Être fier de son chauffeur d'autobus
Si vous suivez minimalement l'actualité, vous savez sans doute déjà que ni Réjean Hébert ni le Parti québécois n'ont été réélus aux élections de 2014. Le temps de laisser l'horizon lui dessiner un nouvel avenir, Philippe Pagé rentre donc à ce moment-là à la maison. Il donne un coup de main à la ferme, ainsi qu'à la Corporation de développement socioéconomique de Saint-Camille, mirador de choix permettant d'observer tout ce qui grouille dans ce village coloré, incarnant depuis les années 90 une ruralité nouvelle et, surtout, une vie communautaire fourmillante de projets de fou, d'occasions de refaire le monde et de la maudite bonne pizza (celle du P'tit bonheur, of course).
« On a une fascinante paix sociale chez nous. Il n'y a pas presque pas de conflits entre les deux gangs », assure Philippe, en évoquant à la fois les représentants d'une agriculture plus traditionnelle et les nombreux néoruraux qui choisissent Saint-Camille afin d'enfin faire pousser des rêves demeurés trop longtemps étouffés par la grisaille de la ville.
« Personne ne peut nier que l'arrivée à Saint-Camille de gens de partout met de la vie au village », poursuit celui qui embrasse fièrement la double identité de sa terre d'adoption. Le président actuel du P'tit bonheur, épicentre du Saint-Cam' bohème, a après tout grandi sur une ferme porcine comptant présentement 2200 truies.

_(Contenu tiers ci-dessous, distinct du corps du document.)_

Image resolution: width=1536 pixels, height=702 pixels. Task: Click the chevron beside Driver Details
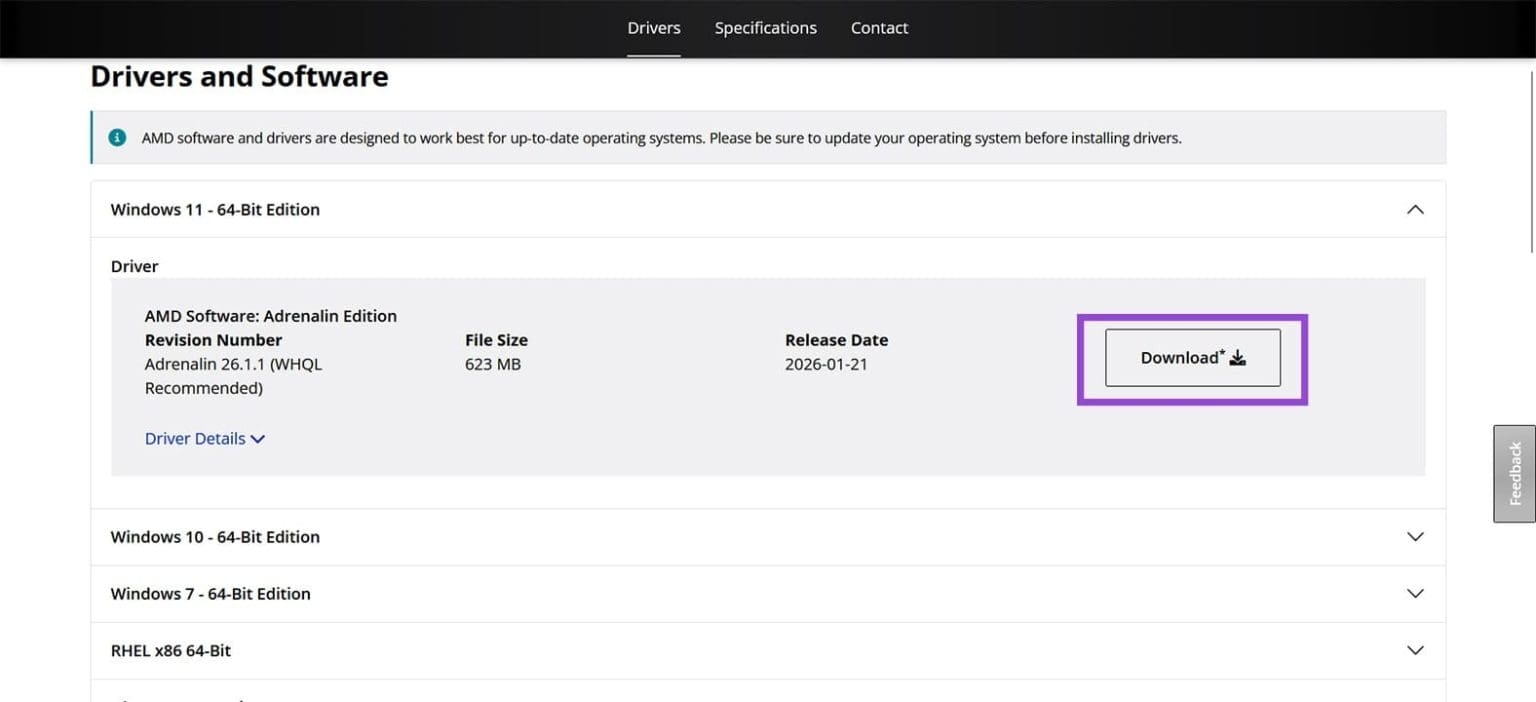coord(258,438)
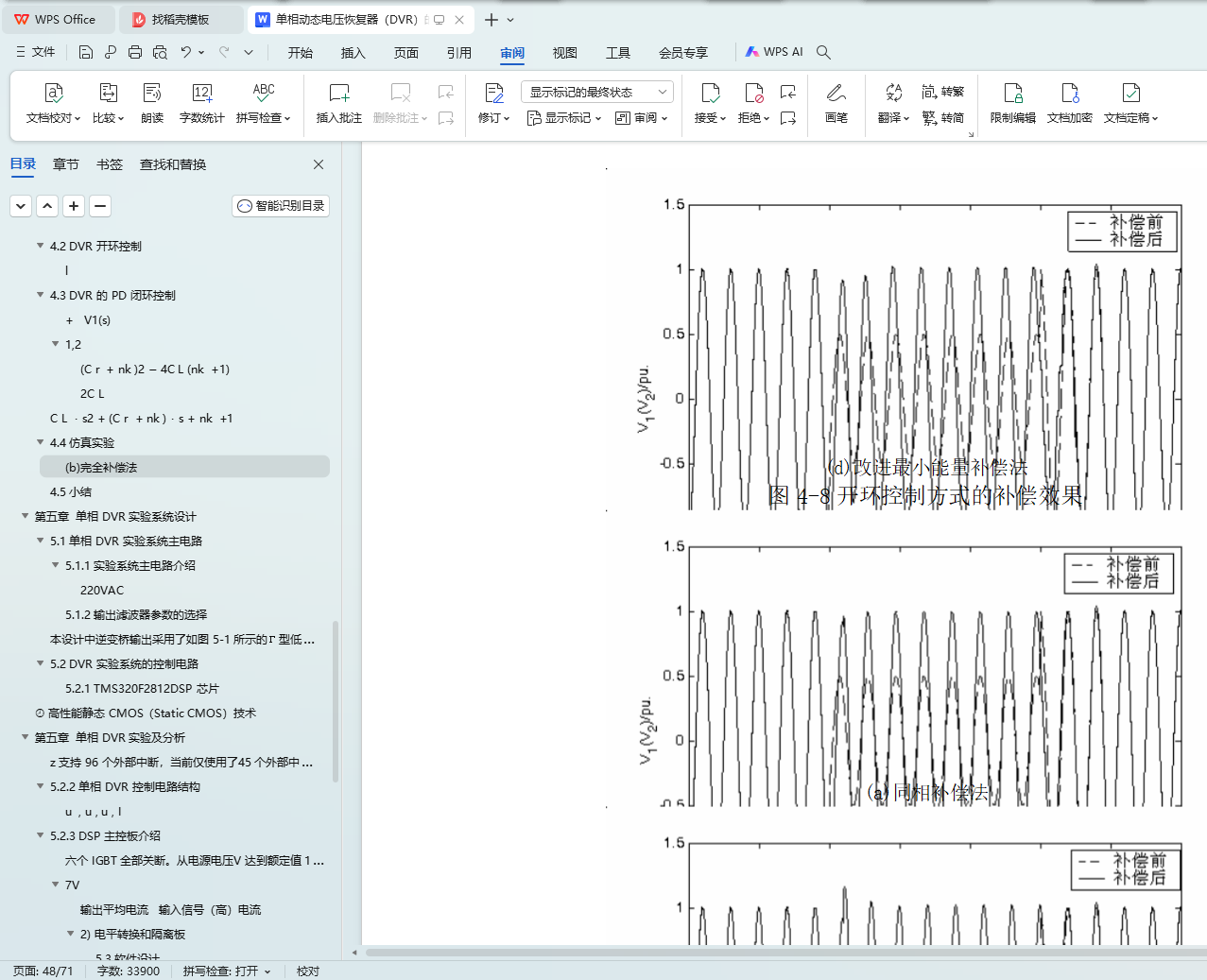Click the Document Proofread (文档校对) icon

click(x=54, y=94)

« Saint-Camille va bien, mais il faut rester vigilant pour conserver nos services, pour que nos fermes trouvent de la relève », conclut-il, déjà en mode maire. « Je suis toujours fasciné quand je rencontre des gens qui dirigent une ferme ou une entreprise qui a été fondée par leur arrière-arrière-arrière-grand-père. Je n'ai évidemment pas connu ça, mais mes parents ont quand même décidé de faire leurs racines ici et il n'y a rien aujourd'hui qui me rend plus fier que de voir mon neveu et ma nièce aller à la même école primaire que moi. Il n'y a rien qui me rend plus fier que de savoir que le chauffeur d'autobus de mon neveu et de ma nièce, c'est Pierre, mon ancien chauffeur d'autobus à moi. » Philippe Pagé sait qu'une communauté n'existe réellement que dans la connaissance, partagée par tous, du rôle de son voisin dans son propre épanouissement.